* **What is being asked**
Continue the passage on energy use in remediating PHE-contaminated sediments, picking up after its last sentence.

* **Document text**
<<<<

The water-energy-nexus

This study shows that decreasing the operating temperature (i.e. 200 °C or lower) and the amount of liquid phase used (i.e. 60% water content and S/L ratio of 1:3 for bioremediation and soil washing, respectively) is a more efficient approach to remediate PHE-contaminated sediments in terms of both removal percentages and costs. On top of this, the energy balance should also be considered during the selection of the most appropriate remediation technology. Indeed, the reduction of energy consumption and the rational use of water resources are two of the objectives of the water-energy nexus (Meireles and Sousa 2019).

The energy required for each remediation condition here considered, i.e. SN, S/L ratio of 1:3 and LTTD at 200 °C, and obtained by Eq. (1), RACER software and Eq. (3), respectively, is reported in Table 3. LTTD resulted in the highest energy consumption (i.e. 417 kWh m−3), followed by bioremediation and soil washing (i.e. 48 and 14 kWh m−3, respectively). Soil washing required a lower energy since the process was conducted under milder conditions (i.e. ambient temperature). The use of higher temperatures during bioremediation and LTTD led to an increase of the energy consumption. However, the biomethane produced during bioremediation allowed the recovery of 21 kWh m−3, with an overall energy balance of − 27 kWh m−3. For a further comparison, the condition resulting in the highest (p < 0.05) biomethane yield and similar (p > 0.05) PHE removal (i.e. S) was also considered. The energy recovered by using biomethane in a CHP unit raised to 32 kWh m−3 (net energy balance of − 16 kWh m−3, similar to that obtained with soil washing), and the overall costs decreased to 228 € m−3 as nitrate supplementation was not necessary.

>>>>

* **Dataset excerpts**
<<<<

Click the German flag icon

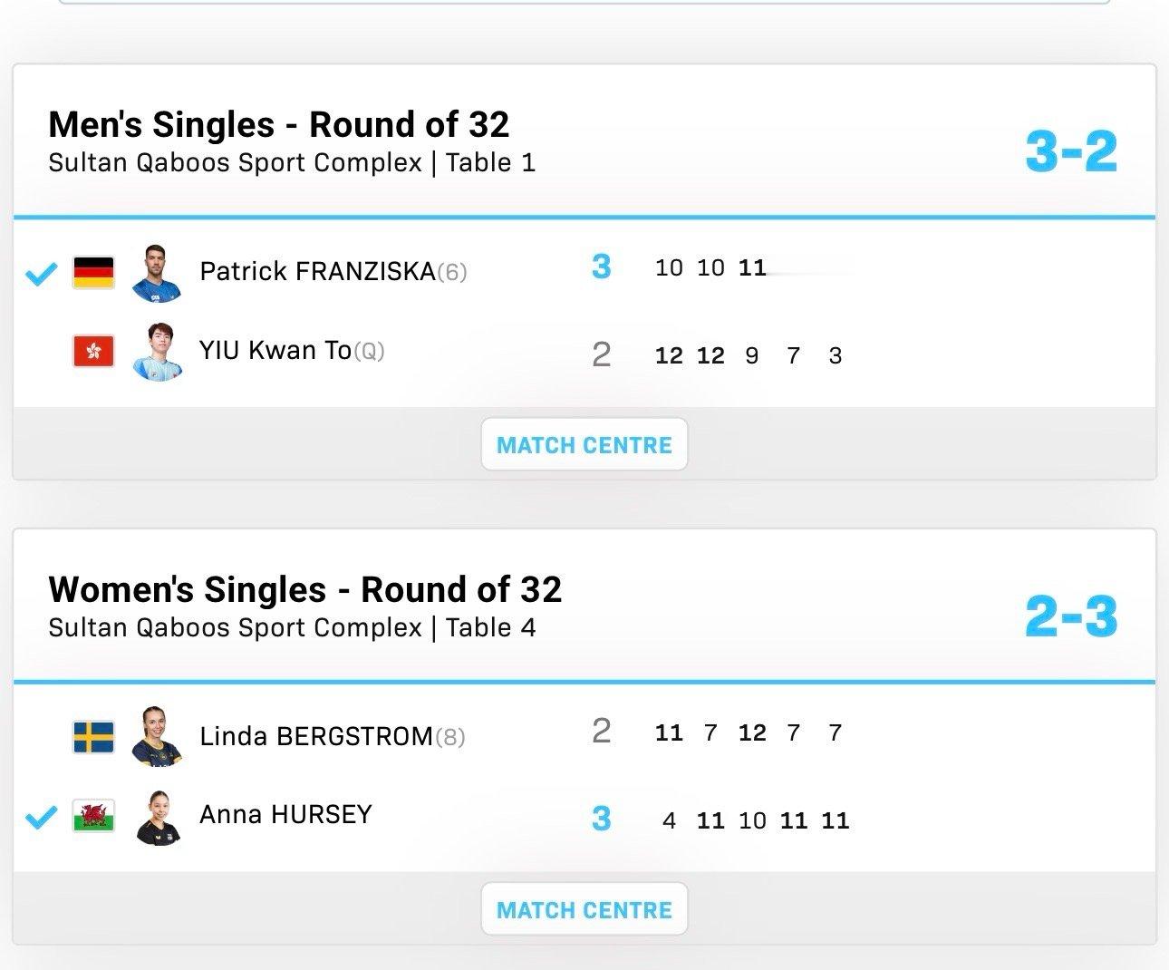tap(93, 272)
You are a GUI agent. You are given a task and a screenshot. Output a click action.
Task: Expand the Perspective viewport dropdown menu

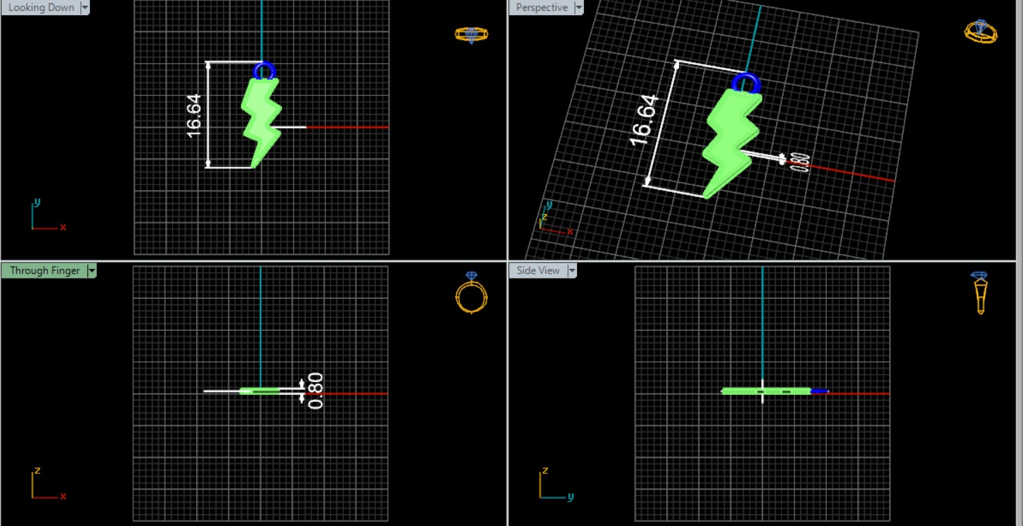tap(578, 8)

>>>>

* **Solved exercise**
These results (Table 3) show that the energy consumption was probably the main impact factor of total cost during thermal desorption, as discussed above. Soil washing suggests that the energy used for the process is not always a function of the total cost (Inoue and Katayama 2011), and other parameters such as operation labor are also important. During anaerobic bioremediation of PHE-contaminated sediment, the biomethane production may be an opportunity to heat the anaerobic bioreactor leading to cost and energy savings and a lower environmental impact (Esen and Yuksel 2013). However, the cost of collecting biomethane and burning it safely should be also considered for the scale up of the technology.

Conclusions

PHE is particularly widespread in marine environment, and the costs of common disposal methods for contaminated sediments have induced to find more eco-friendly and sustainable solutions. In this study, anaerobic bioremediation, soil washing and thermal desorption allowed to effectively remediate PHE-contaminated sediments with low organic content (i.e. 0.36 g TOC·kg TS−1) decreasing the PHE amount by 68, 97 and 88%, respectively, using a low liquid phase (i.e. 60% and S/L ratio of 1:3) and low temperature (i.e. 200 °C). A cost assessment, conducted by implementing the retention time and temperature of laboratory-scale experiments in the RACER software and accompanied by an energy balance, revealed that anaerobic bioremediation was the least demanding technology in terms of costs (i.e. 228 € m−3) and required a similar energy consumption (i.e. − 16 kWh m−3) to soil washing. On the other hand, soil washing was more effective in PHE removal and, therefore, the choice of the most sustainable technology would depend on the contamination threshold values imposed by the national legislation.